--- Data excerpts ---
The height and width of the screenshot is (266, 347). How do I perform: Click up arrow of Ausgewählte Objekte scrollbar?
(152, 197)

--

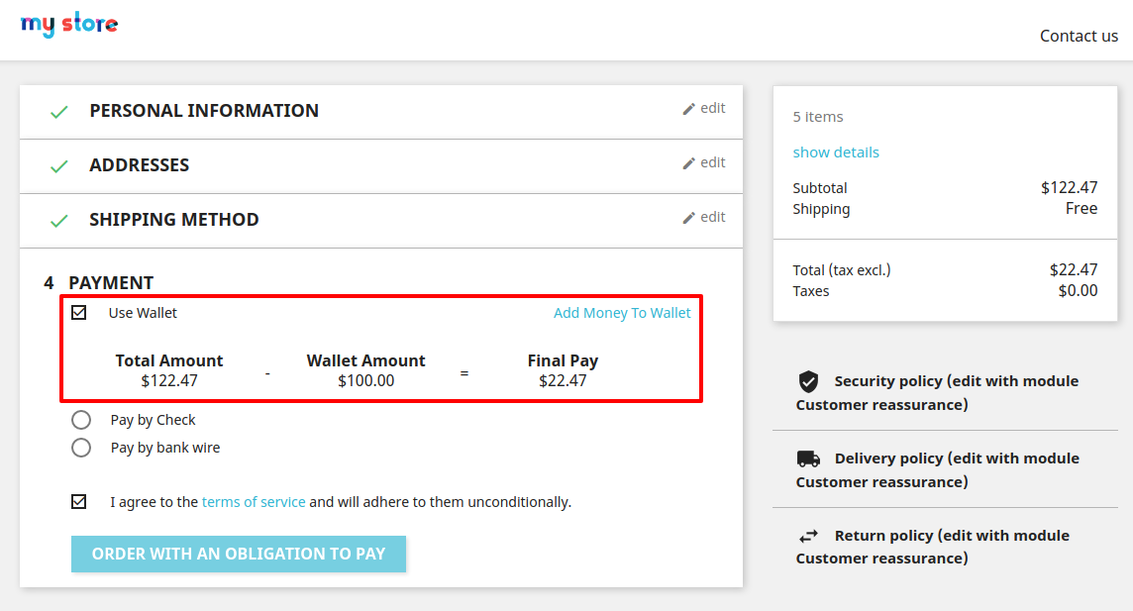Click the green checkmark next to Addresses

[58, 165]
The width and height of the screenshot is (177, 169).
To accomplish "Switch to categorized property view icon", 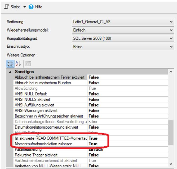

---

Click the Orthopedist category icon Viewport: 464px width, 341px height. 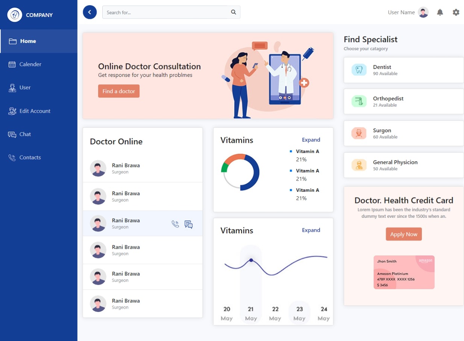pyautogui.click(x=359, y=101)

--- Your instructions ---
Rewrite the material above as a numbered list, from the line containing "Click the green checkmark next to Addresses" through the line containing "to categorized property", both included, skipping blank lines and leaving out the pictures.

--- In response ---
1. Click the green checkmark next to Addresses
2. [58, 165]
3. The width and height of the screenshot is (177, 169).
4. To accomplish "Switch to categorized property view icon", 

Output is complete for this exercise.